# Average words per sentence of different subreddits

### Background
An analysis of the average word count per sentence of comments from the most popular Subreddits.

### Subreddits analyzed (top 20 most subscribed as of April 2019):

* r/mildlyinteresting
* r/funny
* r/AskReddit
* r/gaming
* r/pics
* r/science
* r/worldnews
* r/todayilearned
* r/movies
* r/aww
* r/videos
* r/Music
* r/IAmA
* r/gifs
* r/news
* r/EarthPorn
* r/askscience
* r/blog
* r/Showerthoughts
* r/explainlikeimfive
* r/books

In [1]:
import praw
import pandas as pd
import datetime
import json
import string
from nltk import sent_tokenize, word_tokenize
from nltk.stem import WordNetLemmatizer
from nltk.corpus import stopwords

In [2]:
# Load credfile and display when last updated
credfile = 'credfile.json'
credfile_prefix = ''

# Read credentials to a dictionary
with open(credfile) as fh:
    creds = json.loads(fh.read())

print(f"[{datetime.datetime.now()}]" + f"{credfile} {'.' * 10} is being used as credfile")
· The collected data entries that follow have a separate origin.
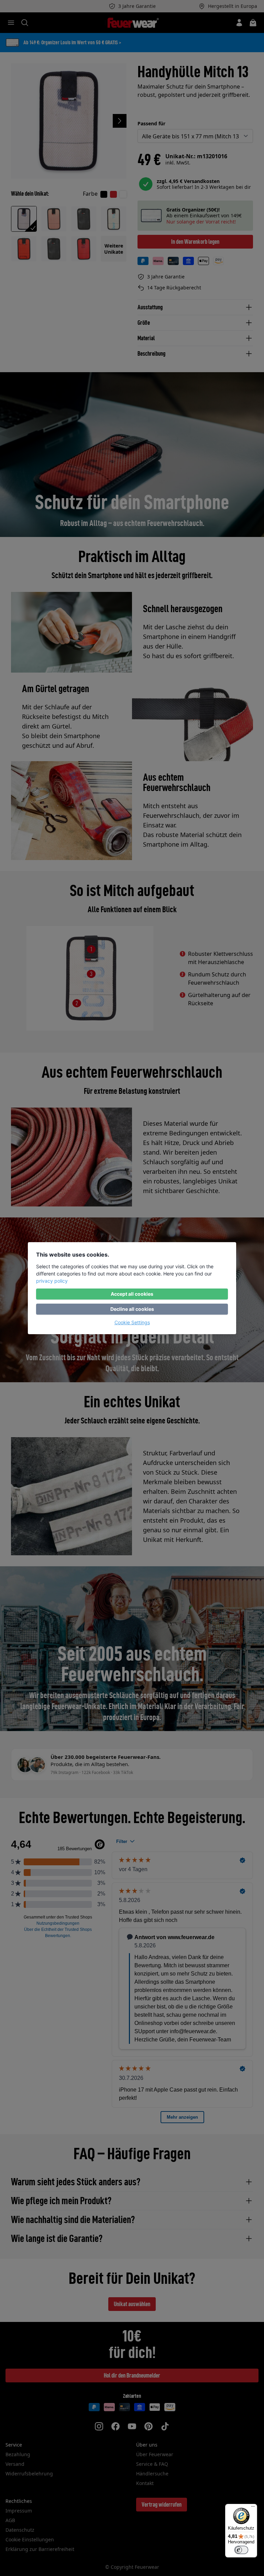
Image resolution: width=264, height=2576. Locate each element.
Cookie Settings (132, 1322)
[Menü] (253, 2508)
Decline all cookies (132, 1309)
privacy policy (52, 1281)
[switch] (241, 2550)
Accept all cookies (132, 1294)
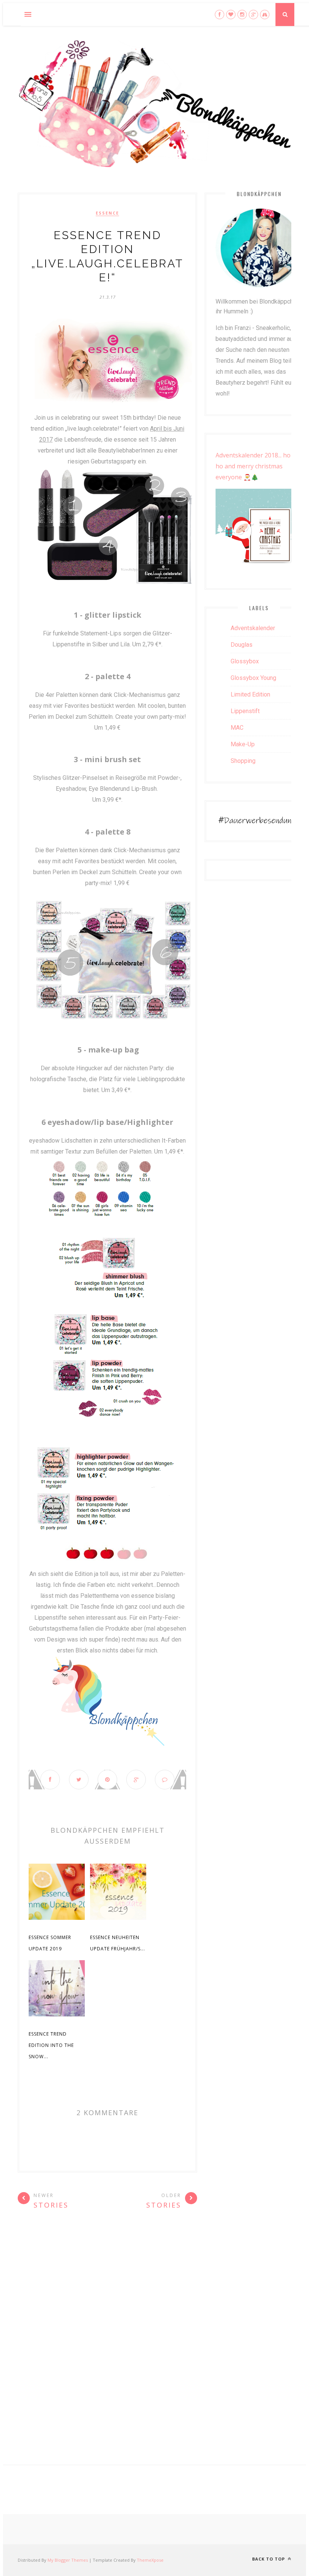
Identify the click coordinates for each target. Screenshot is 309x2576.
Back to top (269, 2559)
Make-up (243, 744)
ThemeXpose (150, 2560)
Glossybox (245, 661)
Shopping (243, 760)
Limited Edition (250, 694)
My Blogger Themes (67, 2560)
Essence (107, 213)
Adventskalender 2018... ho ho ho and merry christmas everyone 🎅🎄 (258, 466)
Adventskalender (253, 628)
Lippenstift (245, 711)
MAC (237, 727)
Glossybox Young (253, 677)
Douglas (241, 644)
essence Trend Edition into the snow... (51, 2045)
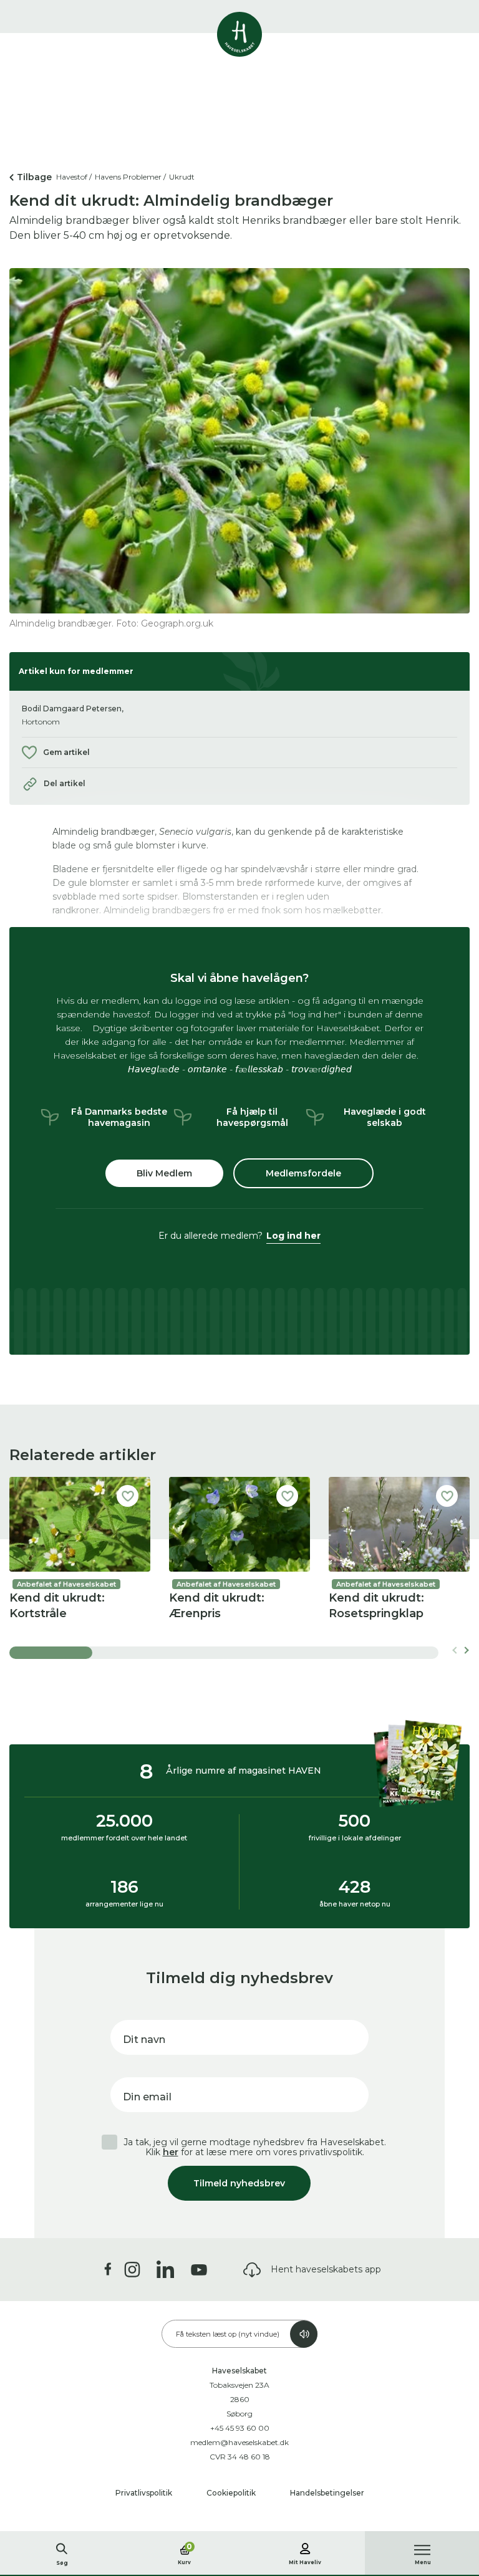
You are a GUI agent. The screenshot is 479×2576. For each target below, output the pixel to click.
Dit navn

reddit = praw.Reddit(client_id=creds['client_id'],
                     client_secret=creds['client_secret'],
                     user_agent=creds['user_agent']
                    )

print(reddit.read_only)  # Output: True

[2019-04-06 19:06:07.738456]credfile.json .......... is being used as credfile
True


In [11]:
subreddit_list = [#'AskReddit', 
                  'funny', 
                  'gaming', 
                  'pics', 
                  'science', 
                  'worldnews', 
                  'todayilearned', 
                  'movies', 
                  'aww', 
                  'videos', 
                  'Music', 
                  'IAmA', 
                  'gifs', 
                  'news', 
                  'EarthPorn', 
                  'askscience', 
                  'blog', 
                  'Showerthoughts', 
                  'explainlikeimfive', 
                  'books']

In [4]:
subreddit = reddit.subreddit('AskReddit')

In [6]:
def standardize_words(word_list):
    """
    Remove stopwords, one-caracter words, and convert words to lowercase.
    Given a list of tokenized words)
    """
    # remove punctuation from each word
    table = str.maketrans('', '', string.punctuation)
    stripped = [w.translate(table) for w in word_list]
    
    # convert to lower case
    stripped_lower = [word.lower() for word in stripped]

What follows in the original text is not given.